Durante a primeira fase, voltada para os profissionais da saúde e concluída na última sexta-feira (19) foram vacinadas 23. 276 pessoas no Estado, sendo a capacidade da Sesap de 31.376 vacinas. De acordo com a coordenadora estadual de imunização no RN, Jeanny Guedes, o número de imunizações é ainda maior, tendo em vista que muitos municípios ainda não enviaram os dados da vacinação para o Programa Nacional de Imunizações, do Ministério da Saúde".

Nesta segunda fase todas as grávidas, independentemente do período de gestação, devem se vacinar. As mulheres que engravidarem após o fim dessa etapa poderão se imunizar nas fases seguintes. Na vacinação das crianças, pais e responsáveis devem levar aos locais de imunização apenas os bebês que já completaram seis meses de idade e os menores de dois anos, apresentando o cartão de vacinação da criança. As crianças receberão uma dose dividida em duas vezes. Asegunda meia dose será administrada 30 dias após a primeira. Se a criança completar seis meses depois do dia 2 de abril, também poderá ser vacinada normalmente.

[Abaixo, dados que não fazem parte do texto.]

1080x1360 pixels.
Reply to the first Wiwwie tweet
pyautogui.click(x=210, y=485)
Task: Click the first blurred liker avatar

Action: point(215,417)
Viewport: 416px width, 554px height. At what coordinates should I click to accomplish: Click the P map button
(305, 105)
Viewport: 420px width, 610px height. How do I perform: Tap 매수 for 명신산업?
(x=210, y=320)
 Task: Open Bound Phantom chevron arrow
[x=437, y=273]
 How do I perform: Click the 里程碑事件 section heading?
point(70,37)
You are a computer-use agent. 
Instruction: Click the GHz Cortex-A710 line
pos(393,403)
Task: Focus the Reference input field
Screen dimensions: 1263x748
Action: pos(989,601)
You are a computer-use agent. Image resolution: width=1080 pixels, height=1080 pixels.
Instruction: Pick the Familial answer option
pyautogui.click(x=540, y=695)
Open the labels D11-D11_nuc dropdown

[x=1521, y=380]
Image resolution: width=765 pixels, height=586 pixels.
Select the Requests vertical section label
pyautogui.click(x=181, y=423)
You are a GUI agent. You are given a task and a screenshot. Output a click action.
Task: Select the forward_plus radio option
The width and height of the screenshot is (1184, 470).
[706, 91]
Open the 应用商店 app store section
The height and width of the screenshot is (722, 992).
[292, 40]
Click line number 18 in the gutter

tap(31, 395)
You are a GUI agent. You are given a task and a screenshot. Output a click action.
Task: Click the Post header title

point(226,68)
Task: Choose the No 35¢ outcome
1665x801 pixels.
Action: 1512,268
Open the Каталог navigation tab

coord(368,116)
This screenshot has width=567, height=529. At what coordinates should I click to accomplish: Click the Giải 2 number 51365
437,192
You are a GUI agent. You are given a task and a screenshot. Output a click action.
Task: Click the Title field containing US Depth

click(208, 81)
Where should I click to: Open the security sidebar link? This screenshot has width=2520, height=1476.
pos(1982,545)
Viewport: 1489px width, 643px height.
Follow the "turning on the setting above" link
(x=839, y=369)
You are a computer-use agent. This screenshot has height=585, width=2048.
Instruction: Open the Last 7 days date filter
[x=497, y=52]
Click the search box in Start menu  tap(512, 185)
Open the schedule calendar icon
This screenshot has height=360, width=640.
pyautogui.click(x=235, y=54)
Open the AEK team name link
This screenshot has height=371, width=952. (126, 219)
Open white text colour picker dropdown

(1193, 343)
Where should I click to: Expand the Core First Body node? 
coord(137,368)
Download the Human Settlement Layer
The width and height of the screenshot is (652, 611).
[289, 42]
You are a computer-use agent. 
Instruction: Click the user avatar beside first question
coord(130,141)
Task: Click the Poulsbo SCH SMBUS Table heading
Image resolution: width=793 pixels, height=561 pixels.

A enfermeira Mariana Carvalho, da Unidade Básica de Saúde São João, localizada na avenida Romualdo Galvão, e eleita pela Prefeitura de Natal como referência no processo de vacinação contra o vírus H1N1 na capital explica que é necessário haver a divisão da vacinação infantil porque a quantidade seria muito elevada para a idade. "Não há contraindicações. O que acontece é que como o sistema não conhece a vacina, não existe janela imunológica, ou seja, não há memória do vírus no organismo. Primeiro a criança recebe a dose de 0,25 ml e depois de 30 dias, recebe o reforço, os outros 0,25 ml. Uma só vacina seria muito forte", informa. Adona de casa Juliete Lima levou o filho Eric de 1 ano e nove meses à unidade logo no primeiro dia de vacinação. "Para prevenir e aproveitar que o movimento
nos postos não se intensifica. Mas, além da vacinação tenho consciência dos cuidados que temos que ter em casa. Evito que ele tenha contato direto com pessoas gripadas e tento manter o ambiente arejado," afirma Juliete.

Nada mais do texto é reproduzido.